For most of us, our cars or trucks are an everyday part of our lives. We use them to get to work, school and other activities. Some of us can’t even check the mailbox or pick up the newspaper without getting into our car for the trip to the end of our driveway.
Those vehicles can be a help or a hindrance in a time of crisis. If the vehicle is running, it can help you get away or get home. That’s not to say it can’t be helpful if it’s not running though. If nothing else, it can serve as a short-term shelter, if nothing else is available. People have lived out of their cars before.

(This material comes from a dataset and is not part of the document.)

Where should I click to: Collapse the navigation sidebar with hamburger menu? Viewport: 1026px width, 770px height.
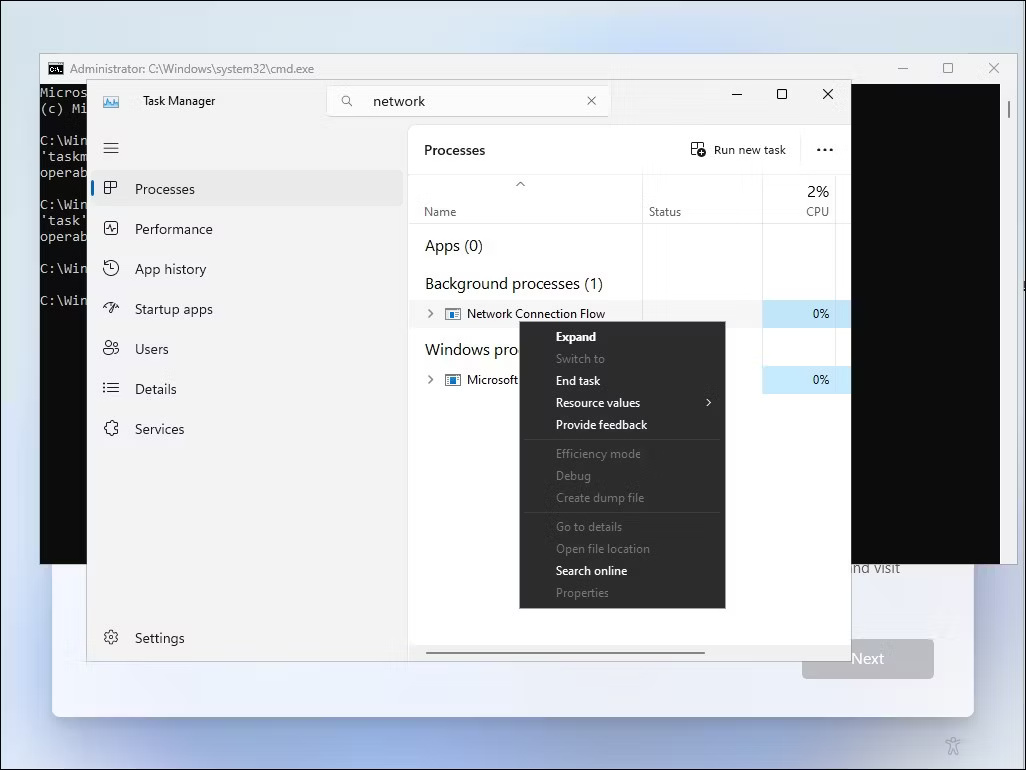(111, 147)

But besides the vehicle itself, what you have inside it makes a huge difference in how well you can survive, regardless of the scenario. Loading up the trunk with useful things may seem like it deprives you of needed space; but I’ve never had a problem fitting the groceries in there, alongside the things that I keep in that trunk.
For the Vehicle
The first category of things I keep in the trunk are for the vehicle itself. Your vehicle isn’t going to do as much to help you survive, if it isn’t surviving itself. It’s better to be able to drive out of the situation, than to have to shelter inside your vehicle.
- Air compressor and Fix-a-Flat – A flat tire will stop any vehicle; but you’ve got to catch it before it goes totally flat. Once the sidewall of a radial tire is damaged, it can’t be inflated again. Fix-a-Flat will take care of nail holes, but not a damaged sidewall.
- Jumper cables – We’ve all experienced an unexpected dead battery. This is much more likely to happen in the winter. Get some good ones, as they will make the job easier.
- Tow strap – Bad weather can mean cars going off the road. A nylon tow strap makes it fairly easy to recover those vehicle or for someone else to recover yours.
- Basic tools – Even if you don’t know how to do mechanic work, carry some tools along. Someone else, who has that knowledge might come along, but not have any tools with them.
- Vehicle fluids – Necessary for basic maintenance
- Hoses and belts – Other than tires, these are the most likely components to go bad.
For My Survival
Now that we’ve got the vehicle taken care of, make sure you can take care of yourself. If you’re stuck somewhere, what are you going to need, in order to take care of your survival priorities?
- Your get home bag – This should serve as a basic survival kit, with fire starters, a water purifier and other necessities.
- Rescue blankets and duct tape – If you’re sheltering in your car in a blizzard, tape rescue blankets to the walls and ceiling of the vehicle cab to help hold heat in.
- Large candles and matches – To provide a little heat.
- Plastic bags – Not ideal, but will serve as an emergency potty, saving you from having to go outside.
- Cord or rope – If you do have to go outside, tether yourself to the steering wheel. That way, you can find your way back, even if you’re snow blind.
- High calorie energy bars – Your body is going to go through a lot of calories, trying to stay warm.
- Water – Keeping hydrated helps your body to regulate its core temperature.
- Phone charger – Your best chance of rescue is being able to call for help; but if your phone is dead, that’s hard to do.
- Paper maps – These are getting hard to come by, but if you have to walk to town, it’ll be a big help.